Before MACK, BELSON, and ROGERS, Associate Judges.

BELSON, Associate Judge:

Appellant asserts that the trial judge abused his discretion in granting appellee's motion to dismiss her complaint on the ground of forum non conveniens and denying her motion for reconsideration. We are satisfied that if appellant has another jurisdiction in which to press her complaint, the balance of relevant factors clearly favors dismissal; therefore, we perceive no abuse of discretion by the trial court so long as that condition is satisfied. It is not clear, however, whether there is an alternative forum in which appellant may maintain her action. Therefore, we conclude that only a conditional dismissal is appropriate here.

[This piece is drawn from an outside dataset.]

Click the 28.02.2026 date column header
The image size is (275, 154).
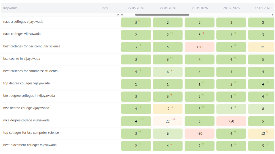pyautogui.click(x=231, y=8)
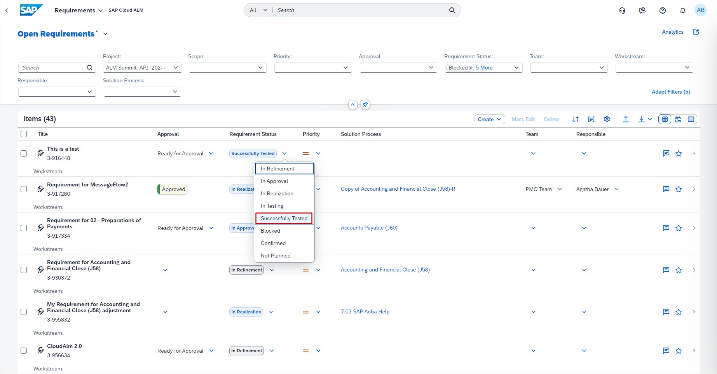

We vacate the order of dismissal and remand for further proceedings.

Appellant, Marguerite C. Mills, resided in Fredericksburg, Virginia, and owned a retail shoe store there. Mills entered into a commercial multiperil insurance contract in Virginia, written through an insurance agency located in Fredericksburg. The insurance policy was issued on December 15, 1977, for a term of 3 years, by appellee, Aetna Fire Underwriters Insurance Company (Aetna), a Connecticut corporation licensed to do business in Virginia and the District of Columbia.

On September 26, 1978, a fire broke out in a building adjoining Mills' store. Her store sustained fire and smoke damage. Mills submitted a claim in Virginia to Aetna for recovery of her loss. A dispute arose between the parties, however, about the monetary value of the loss.

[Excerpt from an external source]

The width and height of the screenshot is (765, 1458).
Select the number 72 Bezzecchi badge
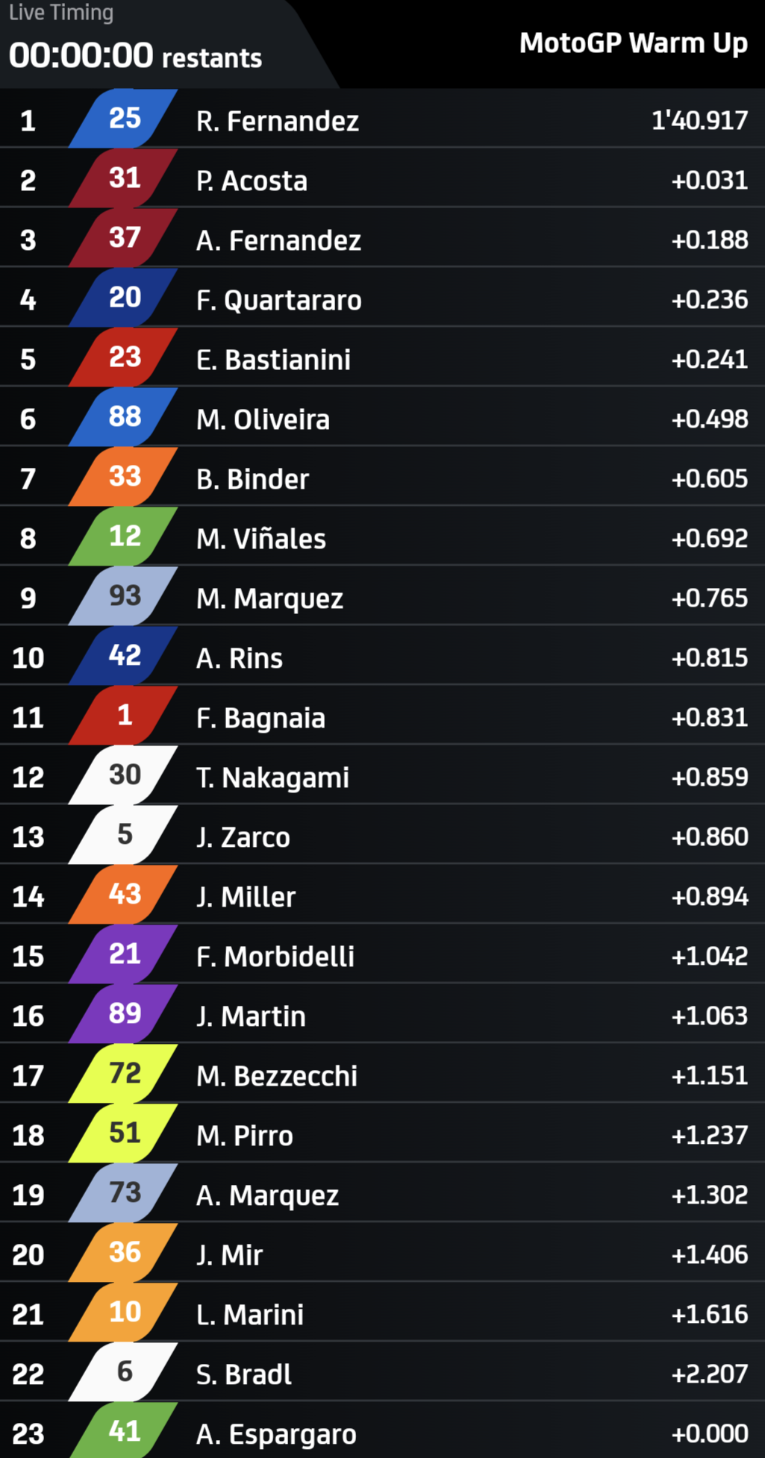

Mills commenced this civil action on September 3, 1981, by filing a complaint against Aetna alleging breach of contract for failure to compensate her adequately for the damages to her store. Aetna moved to dismiss on the grounds of lack of personal jurisdiction and forum non conveniens. Judge Mencher conducted a hearing on the motion. He refused to dismiss the action for lack of personal jurisdiction. As to forum non conveniens, Judge Mencher described this as "a classic case and it doesn't belong in this court. . . ." He stated to Aetna's counsel that "I'd be glad to defer ruling on that to find out from your office whether or not you will waive any [s]tatute of [l]imitations problems," that might arise should Mills commence an action in Virginia. Aetna's counsel replied that "Aetna has no argument about defending this case[;] it's just legal costs to bring the whole case in the District of Columbia. . . ." She said that she would recommend Aetna waive the time bar and concluded: "I know what their position is, they have no reason to cut off this woman's claim." Judge Mencher then ruled that the motion for dismissal on the basis of forum non conveniens "is held in abeyance pending further notification of counsel."

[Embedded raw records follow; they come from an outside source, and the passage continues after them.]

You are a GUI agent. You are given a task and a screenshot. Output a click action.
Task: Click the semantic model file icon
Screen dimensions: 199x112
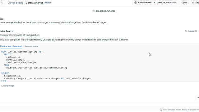click(x=94, y=11)
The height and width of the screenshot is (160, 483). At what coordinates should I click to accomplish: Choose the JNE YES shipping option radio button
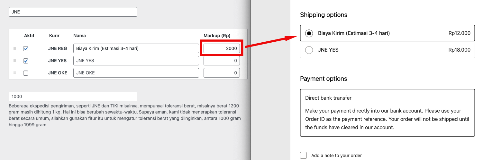309,50
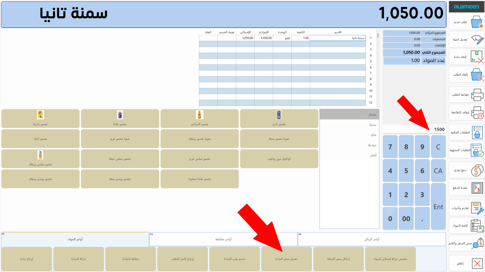The image size is (485, 272).
Task: Click the new order basket icon
Action: [476, 22]
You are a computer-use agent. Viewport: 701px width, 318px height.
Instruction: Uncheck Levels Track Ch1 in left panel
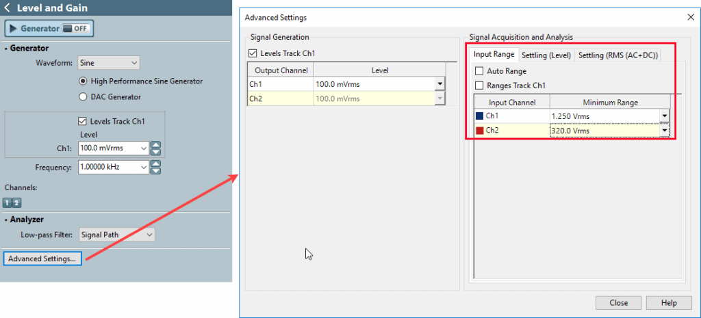[x=83, y=121]
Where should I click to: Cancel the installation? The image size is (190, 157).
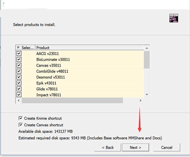point(167,148)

More than 7 months later, Aetna again moved to dismiss for forum non conveniens. The motion made no mention of the "further notification" requested by Judge Mencher. After Mills submitted an opposition, Judge Murphy granted the motion.1 Mills' subsequent motion for reconsideration and for vacation of the order of dismissal was denied without a hearing by Judge Murphy.2 This appeal followed.3

I

We begin with a brief discussion of the doctrine of forum non conveniens. The decision whether to entertain an action or to dismiss it on the ground of forum non conveniens is entrusted to the sound discretion of the trial court and will be reversed on appeal only upon a clear showing of abuse of discretion. Forgotson v. Shea, 491 A.2d 523, 526 (D.C. 1985); DeMontmorin v. DuPont, 484 A.2d 582, 584 (D.C. 1984) (quoting Asch v. Taveres, 467 A.2d 976, 978 (D.C. 1983)); Arthur v. Arthur, 452 A.2d 160, 161 (D.C. 1982), and cases cited therein; Walsh v. Crescent Hill Co., 134 A.2d 653, 654, 656 (D.C. 1957); accord Piper Aircraft v. Reyno, 454 U.S. 235, 257, 102 S.Ct. 252, 266, 70 L.Ed.2d 419 (1981).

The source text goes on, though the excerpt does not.